──────── INPUT DATA ────────
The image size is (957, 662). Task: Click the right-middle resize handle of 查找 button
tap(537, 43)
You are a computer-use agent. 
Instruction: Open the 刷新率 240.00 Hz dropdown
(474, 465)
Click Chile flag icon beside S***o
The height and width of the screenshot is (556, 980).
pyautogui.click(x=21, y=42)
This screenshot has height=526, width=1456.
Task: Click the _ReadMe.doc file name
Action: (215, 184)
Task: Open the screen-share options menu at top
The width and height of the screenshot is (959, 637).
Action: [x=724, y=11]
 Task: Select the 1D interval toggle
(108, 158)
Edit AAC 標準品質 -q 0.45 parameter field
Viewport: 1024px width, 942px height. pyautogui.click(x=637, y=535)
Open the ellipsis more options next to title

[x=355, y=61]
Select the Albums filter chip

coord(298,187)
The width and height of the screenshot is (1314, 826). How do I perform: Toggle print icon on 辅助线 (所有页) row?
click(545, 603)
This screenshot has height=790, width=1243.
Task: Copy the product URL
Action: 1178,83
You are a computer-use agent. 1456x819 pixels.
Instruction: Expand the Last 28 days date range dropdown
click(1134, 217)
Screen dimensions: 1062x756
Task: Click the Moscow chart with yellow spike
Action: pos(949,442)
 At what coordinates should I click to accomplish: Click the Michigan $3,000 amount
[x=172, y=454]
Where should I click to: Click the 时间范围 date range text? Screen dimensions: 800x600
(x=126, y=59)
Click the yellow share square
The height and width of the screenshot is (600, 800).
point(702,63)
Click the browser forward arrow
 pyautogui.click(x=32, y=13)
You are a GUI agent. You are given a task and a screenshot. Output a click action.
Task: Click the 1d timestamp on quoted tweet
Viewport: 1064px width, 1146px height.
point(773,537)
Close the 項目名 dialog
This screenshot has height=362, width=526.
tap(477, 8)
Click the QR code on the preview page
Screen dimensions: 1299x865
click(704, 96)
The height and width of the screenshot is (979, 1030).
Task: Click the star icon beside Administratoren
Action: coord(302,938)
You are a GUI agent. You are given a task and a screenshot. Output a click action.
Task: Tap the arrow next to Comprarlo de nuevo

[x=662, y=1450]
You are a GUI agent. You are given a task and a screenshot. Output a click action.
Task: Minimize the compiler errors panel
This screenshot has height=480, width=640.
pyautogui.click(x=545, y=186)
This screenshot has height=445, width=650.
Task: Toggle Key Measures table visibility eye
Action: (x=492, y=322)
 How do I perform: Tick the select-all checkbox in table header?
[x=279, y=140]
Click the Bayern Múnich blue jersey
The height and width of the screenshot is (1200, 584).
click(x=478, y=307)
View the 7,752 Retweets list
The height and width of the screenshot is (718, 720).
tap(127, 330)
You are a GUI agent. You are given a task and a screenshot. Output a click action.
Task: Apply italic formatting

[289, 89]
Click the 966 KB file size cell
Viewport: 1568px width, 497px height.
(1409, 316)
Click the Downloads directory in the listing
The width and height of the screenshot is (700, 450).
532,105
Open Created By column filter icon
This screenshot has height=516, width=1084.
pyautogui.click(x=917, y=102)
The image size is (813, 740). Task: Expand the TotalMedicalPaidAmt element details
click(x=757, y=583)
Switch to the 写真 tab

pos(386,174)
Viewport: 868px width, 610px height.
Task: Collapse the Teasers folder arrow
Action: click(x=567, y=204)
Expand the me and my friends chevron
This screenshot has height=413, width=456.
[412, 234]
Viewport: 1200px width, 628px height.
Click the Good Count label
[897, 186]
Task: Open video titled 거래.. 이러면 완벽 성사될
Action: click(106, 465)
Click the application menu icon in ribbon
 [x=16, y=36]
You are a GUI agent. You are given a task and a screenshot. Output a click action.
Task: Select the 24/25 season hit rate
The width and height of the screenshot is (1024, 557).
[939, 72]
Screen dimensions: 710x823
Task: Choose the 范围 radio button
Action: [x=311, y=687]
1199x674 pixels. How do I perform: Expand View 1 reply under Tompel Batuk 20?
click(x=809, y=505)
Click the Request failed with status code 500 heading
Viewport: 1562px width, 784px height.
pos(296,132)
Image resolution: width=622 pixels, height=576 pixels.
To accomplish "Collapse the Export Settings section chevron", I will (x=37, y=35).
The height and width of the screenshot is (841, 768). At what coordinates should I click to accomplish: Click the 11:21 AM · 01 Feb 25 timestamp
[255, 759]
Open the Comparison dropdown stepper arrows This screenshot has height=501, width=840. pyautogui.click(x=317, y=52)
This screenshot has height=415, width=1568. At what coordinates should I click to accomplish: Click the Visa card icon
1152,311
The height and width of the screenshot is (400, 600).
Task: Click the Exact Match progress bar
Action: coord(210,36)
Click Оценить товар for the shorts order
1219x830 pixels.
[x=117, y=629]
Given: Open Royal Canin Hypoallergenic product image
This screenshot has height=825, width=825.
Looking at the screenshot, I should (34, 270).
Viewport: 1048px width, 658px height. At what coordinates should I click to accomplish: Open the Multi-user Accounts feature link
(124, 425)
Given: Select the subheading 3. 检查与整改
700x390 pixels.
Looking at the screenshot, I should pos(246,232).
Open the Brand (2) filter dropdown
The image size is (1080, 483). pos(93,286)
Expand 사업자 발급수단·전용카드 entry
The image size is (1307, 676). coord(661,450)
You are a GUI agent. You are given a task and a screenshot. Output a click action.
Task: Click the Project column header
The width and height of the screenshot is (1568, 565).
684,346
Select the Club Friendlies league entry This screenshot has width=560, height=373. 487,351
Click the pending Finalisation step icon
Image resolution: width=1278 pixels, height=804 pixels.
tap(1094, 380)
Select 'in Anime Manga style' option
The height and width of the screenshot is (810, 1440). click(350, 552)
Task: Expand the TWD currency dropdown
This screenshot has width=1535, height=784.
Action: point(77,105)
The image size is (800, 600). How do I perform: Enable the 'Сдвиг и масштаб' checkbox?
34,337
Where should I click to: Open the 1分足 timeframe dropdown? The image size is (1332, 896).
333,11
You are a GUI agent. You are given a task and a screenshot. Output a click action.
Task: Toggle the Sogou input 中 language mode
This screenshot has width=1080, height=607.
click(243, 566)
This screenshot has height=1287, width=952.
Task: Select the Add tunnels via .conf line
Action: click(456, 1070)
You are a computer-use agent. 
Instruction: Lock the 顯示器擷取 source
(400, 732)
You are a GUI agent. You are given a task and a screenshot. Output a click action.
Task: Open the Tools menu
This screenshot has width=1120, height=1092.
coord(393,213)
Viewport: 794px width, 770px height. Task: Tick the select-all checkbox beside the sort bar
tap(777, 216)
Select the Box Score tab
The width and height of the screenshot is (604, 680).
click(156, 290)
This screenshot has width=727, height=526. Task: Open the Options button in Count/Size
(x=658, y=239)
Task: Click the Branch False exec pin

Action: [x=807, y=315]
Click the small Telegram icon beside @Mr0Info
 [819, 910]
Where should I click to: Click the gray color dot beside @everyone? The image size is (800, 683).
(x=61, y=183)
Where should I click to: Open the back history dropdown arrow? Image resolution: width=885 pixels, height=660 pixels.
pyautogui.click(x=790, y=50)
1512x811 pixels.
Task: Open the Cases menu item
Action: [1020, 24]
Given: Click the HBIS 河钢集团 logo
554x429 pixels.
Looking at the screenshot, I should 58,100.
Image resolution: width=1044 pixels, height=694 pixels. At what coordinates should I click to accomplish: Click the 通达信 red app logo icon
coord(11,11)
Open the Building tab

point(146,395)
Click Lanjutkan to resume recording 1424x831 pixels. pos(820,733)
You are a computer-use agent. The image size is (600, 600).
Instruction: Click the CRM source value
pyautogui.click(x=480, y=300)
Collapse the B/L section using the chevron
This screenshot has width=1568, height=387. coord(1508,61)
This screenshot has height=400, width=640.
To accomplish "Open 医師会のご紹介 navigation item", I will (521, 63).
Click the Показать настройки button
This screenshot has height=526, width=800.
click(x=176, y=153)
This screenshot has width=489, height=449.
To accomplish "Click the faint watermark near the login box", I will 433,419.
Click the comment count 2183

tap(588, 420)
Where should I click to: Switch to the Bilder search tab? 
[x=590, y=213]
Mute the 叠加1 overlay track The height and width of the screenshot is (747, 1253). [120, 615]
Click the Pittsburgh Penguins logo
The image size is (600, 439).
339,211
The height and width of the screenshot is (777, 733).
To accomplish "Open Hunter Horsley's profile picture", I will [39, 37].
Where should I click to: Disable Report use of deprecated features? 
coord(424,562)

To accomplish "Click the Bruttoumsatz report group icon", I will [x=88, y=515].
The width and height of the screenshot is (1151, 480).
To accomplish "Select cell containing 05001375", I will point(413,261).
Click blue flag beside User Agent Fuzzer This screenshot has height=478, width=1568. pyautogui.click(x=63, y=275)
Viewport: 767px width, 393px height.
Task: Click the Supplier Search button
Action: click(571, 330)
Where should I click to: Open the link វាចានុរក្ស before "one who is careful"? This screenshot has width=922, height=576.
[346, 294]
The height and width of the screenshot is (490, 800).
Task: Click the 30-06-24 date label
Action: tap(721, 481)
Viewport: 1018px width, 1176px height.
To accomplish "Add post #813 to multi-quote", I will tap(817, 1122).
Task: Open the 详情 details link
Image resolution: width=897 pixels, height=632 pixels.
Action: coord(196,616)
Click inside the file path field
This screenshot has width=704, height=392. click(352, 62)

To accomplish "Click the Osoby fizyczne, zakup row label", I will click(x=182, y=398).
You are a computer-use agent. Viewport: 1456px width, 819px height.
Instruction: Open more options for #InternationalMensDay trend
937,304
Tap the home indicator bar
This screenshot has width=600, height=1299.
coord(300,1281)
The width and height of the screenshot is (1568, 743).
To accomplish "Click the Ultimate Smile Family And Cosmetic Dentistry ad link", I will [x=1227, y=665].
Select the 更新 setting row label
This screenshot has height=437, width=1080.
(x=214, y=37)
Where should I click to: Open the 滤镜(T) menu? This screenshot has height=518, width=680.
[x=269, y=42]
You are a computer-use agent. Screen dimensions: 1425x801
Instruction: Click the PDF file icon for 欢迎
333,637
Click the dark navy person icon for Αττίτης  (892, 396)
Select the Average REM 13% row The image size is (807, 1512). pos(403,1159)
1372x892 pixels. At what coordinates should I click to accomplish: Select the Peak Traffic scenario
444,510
────────
**YOUR OBJECTIVE**
For this task, write out exactly the lines of the entries above, starting at the line with "Switch to the 写真 tab" and ending at the line with "Task: Select the 24/25 season hit rate", both included, and no others.

**ANSWER TO THE EXERCISE**
Switch to the 写真 tab

pos(386,174)
Viewport: 868px width, 610px height.
Task: Collapse the Teasers folder arrow
Action: click(x=567, y=204)
Expand the me and my friends chevron
This screenshot has height=413, width=456.
[412, 234]
Viewport: 1200px width, 628px height.
Click the Good Count label
[897, 186]
Task: Open video titled 거래.. 이러면 완벽 성사될
Action: click(106, 465)
Click the application menu icon in ribbon
 [x=16, y=36]
You are a GUI agent. You are given a task and a screenshot. Output a click action.
Task: Select the 24/25 season hit rate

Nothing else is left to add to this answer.